### EXERCISE BRIEF
Find the line that contains "Navigate to My". Restate it and each following line exactly, through the end of the records.

- - - -

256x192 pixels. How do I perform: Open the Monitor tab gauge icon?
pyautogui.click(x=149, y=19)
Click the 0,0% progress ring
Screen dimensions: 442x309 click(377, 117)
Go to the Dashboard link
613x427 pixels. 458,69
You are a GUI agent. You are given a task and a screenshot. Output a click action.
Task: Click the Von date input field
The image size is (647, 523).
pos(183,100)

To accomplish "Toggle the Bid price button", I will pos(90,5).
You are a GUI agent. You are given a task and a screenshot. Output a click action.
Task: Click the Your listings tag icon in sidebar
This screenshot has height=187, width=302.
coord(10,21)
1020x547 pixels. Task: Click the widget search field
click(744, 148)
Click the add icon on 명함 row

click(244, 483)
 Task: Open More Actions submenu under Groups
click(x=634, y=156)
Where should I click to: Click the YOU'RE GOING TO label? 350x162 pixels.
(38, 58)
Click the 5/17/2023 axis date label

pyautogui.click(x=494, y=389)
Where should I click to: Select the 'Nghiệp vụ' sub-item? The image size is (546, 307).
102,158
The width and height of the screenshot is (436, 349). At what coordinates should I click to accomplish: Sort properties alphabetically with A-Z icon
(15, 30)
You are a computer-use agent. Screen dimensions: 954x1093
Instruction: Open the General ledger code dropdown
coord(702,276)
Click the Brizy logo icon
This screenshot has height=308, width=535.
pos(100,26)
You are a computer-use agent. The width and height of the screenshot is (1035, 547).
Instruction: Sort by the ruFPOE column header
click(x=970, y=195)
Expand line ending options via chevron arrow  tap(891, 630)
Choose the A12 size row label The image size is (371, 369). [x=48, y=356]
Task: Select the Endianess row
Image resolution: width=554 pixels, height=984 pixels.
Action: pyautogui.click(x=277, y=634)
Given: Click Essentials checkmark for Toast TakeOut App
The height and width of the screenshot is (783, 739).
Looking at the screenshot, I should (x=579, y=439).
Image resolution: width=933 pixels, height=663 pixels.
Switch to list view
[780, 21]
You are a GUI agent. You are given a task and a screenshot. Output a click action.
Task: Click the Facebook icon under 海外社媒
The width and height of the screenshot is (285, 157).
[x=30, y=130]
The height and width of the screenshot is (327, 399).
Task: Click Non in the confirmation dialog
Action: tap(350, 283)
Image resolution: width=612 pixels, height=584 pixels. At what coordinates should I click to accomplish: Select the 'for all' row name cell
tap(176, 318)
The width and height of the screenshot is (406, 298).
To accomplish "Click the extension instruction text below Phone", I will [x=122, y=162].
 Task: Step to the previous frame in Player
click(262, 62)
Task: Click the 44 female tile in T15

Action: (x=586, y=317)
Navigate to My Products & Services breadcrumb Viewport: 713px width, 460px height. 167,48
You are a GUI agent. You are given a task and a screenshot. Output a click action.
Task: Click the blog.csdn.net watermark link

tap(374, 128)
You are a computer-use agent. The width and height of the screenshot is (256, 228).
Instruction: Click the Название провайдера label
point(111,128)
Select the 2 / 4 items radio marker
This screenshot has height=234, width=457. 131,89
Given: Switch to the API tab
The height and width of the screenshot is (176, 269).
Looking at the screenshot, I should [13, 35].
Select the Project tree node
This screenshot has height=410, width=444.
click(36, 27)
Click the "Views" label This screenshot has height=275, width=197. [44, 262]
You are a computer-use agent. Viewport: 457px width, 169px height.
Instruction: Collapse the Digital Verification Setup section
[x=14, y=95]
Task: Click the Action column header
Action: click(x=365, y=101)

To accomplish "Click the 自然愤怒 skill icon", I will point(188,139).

- - - -

### RESPONSE TO THIS TASK
Navigate to My Products & Services breadcrumb Viewport: 713px width, 460px height. 167,48
You are a GUI agent. You are given a task and a screenshot. Output a click action.
Task: Click the blog.csdn.net watermark link

tap(374, 128)
You are a computer-use agent. The width and height of the screenshot is (256, 228).
Instruction: Click the Название провайдера label
point(111,128)
Select the 2 / 4 items radio marker
This screenshot has height=234, width=457. 131,89
Given: Switch to the API tab
The height and width of the screenshot is (176, 269).
Looking at the screenshot, I should [13, 35].
Select the Project tree node
This screenshot has height=410, width=444.
click(36, 27)
Click the "Views" label This screenshot has height=275, width=197. [44, 262]
You are a computer-use agent. Viewport: 457px width, 169px height.
Instruction: Collapse the Digital Verification Setup section
[x=14, y=95]
Task: Click the Action column header
Action: click(x=365, y=101)

To accomplish "Click the 自然愤怒 skill icon", I will point(188,139).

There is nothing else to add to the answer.